The Harris Campaign Needs to Get Real
My thoughts on the state of the race on the eve of the debates.
With almost exactly two months left to go, the 2024 Presidential election has entered a strange place. After one of the most chaotic periods of American political history—which included, but was far from limited to, two candidates leaving the race, two last-minute VP selections, and the biggest polling shift over the shortest span of time in decades—things have settled into something of an equilibrium. After vaulting into a narrow lead just prior to the Democratic National Convention, Kamala Harris has seen her support stagnate over the past few weeks. One might think that this stability would create a greater sense of certainty around the race, but the exact opposite has been true. As fate has had it, the election has settled into a dead heat, with every single potentially decisive state polling within the margin of error.
On paper, there’s still a lot here to be happy about for Democrats. Just one month and a half ago, the party was saddled with a candidate who couldn’t campaign and staring down the barrel of a Trump landslide. Quite a lot has gone right since then. As things stand now, Kamala Harris is a candidate with a national lead and break-even personal favorables. Her party is on a near-decade-long winning streak in the exact states she needs to win. Even the most Republican-slanted poll aggregators have still found her leading in enough swing states to make up 270 electoral votes; in her absolute worst swing state, she only trails by just over a point.
If you told the party two months ago that this is what they race would look like after Labor Day, they would be overjoyed. But over the past few weeks, those who wish to see Trump defeated have started to feel quite down on themselves. The excitement and hype that defined the early Kamala campaign has given way to a feeling that things are not going as they should. And while it feels temping to just call these people overly anxious or just too hard to impress, it’s not hard to see where this feeling of unease has come from. This period of stagnation and/or slight decline for Kamala hasn’t happened just any time. Instead, it has occurred right after her party’s national convention, when history tells us she should be seeing at least something of a boost. Instead, her numbers have gone down marginally—an unexpected development that has seen Trump’s odds improve everywhere from leading election models to betting markets.
Does this mark the beginning of the end for the anti-Trump cause? Not at all. It just means that we have reached the end of the beginning. If there ever was a chance that Kamala could ride to victory just off of vague feelings of excitement and hope, that’s clearly not possible now. The campaign has entered a new stage—one where voters are looking at her with a closer, if not necessarily critical, eye. And it has been at this stage of the campaign where her operation has started to look worryingly out-of-depth.
In an unfortunate sequel to how these same staffers ran Biden’s doomed re-election campaign, Harris 2024 has adopted a hyper-defensive approach: hiding their candidate from the media, eschewing policy specifics, and generally acting as if they have something to hide about her.

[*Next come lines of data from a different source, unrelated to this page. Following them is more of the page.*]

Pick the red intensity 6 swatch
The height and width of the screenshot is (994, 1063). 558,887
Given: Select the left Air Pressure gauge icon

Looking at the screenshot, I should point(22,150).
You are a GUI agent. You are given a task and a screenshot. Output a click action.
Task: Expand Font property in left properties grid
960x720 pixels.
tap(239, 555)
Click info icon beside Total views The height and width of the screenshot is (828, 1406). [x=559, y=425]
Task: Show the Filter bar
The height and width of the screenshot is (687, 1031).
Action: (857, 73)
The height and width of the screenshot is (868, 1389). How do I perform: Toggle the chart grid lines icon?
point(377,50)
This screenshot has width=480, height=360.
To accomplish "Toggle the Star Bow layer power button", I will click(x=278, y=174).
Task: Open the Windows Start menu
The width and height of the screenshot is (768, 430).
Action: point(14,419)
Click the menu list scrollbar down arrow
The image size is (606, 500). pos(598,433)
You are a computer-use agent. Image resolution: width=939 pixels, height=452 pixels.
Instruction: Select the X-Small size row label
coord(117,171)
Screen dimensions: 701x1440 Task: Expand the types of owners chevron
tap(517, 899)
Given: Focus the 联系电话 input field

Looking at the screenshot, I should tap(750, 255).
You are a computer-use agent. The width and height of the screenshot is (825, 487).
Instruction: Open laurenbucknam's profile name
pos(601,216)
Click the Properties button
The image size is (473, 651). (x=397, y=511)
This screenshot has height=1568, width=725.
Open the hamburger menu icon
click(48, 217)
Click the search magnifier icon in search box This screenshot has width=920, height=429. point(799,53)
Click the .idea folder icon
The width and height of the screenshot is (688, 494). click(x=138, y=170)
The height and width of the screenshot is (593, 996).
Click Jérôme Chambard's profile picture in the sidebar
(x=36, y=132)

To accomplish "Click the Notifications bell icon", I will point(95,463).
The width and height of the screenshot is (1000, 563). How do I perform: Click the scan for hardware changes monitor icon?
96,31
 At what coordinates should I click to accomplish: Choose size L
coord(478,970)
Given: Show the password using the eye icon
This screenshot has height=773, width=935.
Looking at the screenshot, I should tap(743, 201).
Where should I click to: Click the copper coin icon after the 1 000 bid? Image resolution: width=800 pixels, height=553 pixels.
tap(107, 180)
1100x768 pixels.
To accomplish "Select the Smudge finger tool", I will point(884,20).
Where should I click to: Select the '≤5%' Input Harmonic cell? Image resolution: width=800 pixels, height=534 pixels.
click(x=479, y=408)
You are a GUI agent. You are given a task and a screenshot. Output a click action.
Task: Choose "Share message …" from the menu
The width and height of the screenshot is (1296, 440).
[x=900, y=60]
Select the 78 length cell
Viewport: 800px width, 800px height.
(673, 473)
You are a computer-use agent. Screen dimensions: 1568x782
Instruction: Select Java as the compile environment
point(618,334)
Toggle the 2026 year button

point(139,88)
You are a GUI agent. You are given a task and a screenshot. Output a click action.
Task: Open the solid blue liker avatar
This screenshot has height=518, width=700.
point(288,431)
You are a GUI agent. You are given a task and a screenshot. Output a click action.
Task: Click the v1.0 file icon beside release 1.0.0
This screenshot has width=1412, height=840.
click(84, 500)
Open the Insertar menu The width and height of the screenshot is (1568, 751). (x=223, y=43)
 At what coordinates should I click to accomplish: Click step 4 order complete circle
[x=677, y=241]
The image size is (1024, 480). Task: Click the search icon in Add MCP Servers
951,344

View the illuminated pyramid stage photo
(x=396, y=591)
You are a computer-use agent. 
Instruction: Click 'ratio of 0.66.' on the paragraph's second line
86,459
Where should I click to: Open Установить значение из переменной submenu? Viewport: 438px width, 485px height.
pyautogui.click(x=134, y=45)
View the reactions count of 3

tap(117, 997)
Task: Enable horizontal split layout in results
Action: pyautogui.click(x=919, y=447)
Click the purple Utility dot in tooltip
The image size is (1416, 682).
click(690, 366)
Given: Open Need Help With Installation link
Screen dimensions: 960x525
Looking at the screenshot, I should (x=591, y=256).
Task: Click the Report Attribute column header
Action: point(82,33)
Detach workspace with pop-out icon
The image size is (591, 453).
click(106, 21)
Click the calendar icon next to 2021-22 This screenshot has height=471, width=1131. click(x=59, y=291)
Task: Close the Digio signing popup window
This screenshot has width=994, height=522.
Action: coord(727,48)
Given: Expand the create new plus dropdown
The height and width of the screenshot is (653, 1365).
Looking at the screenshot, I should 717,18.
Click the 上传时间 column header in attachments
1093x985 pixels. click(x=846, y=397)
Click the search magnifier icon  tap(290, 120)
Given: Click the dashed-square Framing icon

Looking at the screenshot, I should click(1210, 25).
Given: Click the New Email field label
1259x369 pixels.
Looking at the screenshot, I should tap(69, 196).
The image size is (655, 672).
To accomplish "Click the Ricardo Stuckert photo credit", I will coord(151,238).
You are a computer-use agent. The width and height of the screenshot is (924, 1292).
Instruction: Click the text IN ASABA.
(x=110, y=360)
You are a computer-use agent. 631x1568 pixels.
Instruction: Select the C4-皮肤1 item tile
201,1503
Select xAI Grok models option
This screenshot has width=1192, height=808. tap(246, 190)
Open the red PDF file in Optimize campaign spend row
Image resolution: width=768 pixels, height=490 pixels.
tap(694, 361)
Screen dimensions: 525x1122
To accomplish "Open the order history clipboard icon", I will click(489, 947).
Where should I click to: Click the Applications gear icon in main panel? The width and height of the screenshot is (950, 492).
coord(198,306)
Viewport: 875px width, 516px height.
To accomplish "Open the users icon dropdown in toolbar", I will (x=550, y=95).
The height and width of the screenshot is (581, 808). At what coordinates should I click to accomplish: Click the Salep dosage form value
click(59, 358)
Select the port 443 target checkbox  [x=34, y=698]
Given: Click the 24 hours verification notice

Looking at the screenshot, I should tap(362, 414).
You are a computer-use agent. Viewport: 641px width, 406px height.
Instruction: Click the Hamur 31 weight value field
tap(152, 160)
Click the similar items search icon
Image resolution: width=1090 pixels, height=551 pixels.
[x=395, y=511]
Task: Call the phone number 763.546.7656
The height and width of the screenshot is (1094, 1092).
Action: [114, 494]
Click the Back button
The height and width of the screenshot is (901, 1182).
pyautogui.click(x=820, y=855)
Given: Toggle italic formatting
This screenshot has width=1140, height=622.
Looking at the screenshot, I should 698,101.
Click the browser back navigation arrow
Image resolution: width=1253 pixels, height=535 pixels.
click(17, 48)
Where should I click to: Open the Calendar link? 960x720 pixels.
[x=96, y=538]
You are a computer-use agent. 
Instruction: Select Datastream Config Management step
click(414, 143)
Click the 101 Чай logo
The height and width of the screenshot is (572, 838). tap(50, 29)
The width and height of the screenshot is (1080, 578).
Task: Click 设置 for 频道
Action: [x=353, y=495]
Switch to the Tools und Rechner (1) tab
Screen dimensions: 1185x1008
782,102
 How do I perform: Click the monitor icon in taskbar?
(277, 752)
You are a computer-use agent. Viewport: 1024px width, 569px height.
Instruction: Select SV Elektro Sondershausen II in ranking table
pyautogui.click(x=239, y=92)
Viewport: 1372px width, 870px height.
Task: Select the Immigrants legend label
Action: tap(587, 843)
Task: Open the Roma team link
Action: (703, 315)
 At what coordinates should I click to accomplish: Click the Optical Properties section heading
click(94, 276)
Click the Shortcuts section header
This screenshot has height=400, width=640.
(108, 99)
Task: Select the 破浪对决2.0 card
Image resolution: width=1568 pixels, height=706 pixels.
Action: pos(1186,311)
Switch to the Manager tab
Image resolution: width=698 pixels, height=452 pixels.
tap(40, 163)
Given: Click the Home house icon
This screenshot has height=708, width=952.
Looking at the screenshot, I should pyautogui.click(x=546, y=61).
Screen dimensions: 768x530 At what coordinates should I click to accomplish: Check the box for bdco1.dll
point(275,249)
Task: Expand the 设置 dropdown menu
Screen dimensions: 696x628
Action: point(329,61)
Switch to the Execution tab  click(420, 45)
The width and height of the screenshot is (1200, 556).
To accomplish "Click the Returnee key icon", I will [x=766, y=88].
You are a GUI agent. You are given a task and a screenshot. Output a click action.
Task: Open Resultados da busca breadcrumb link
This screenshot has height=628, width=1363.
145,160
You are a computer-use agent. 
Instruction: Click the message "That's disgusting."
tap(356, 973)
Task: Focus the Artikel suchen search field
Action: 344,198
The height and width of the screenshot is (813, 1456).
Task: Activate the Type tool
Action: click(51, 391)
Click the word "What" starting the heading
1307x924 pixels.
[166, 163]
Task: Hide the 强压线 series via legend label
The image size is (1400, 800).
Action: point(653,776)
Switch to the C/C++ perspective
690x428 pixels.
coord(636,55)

Not only is this causing them to fumble what should be a prime opportunity to improve their standing, but it might end up being actively harmful to their candidate’s reputation. Here’s why I think that this race, despite everything, is still Kamala’s to lose, and why she might end up doing just that if her campaign doesn’t change its strategy.
To start, I’ll address the more controversial half of that statement first: that this race is still Kamala’s to lose. With her odds of winning the election plummeting into the mid-30% range on leading mathematical forecasts and top-rated pollsters putting out surveys with Trump leads, it can feel hard not to feel bearish about her chances. These developments are real, and they present some concerning signs. Still, I’d much rather be Kamala than Trump right now—and it’s for many of the same reasons that I thought that 2022 wouldn’t be a red wave.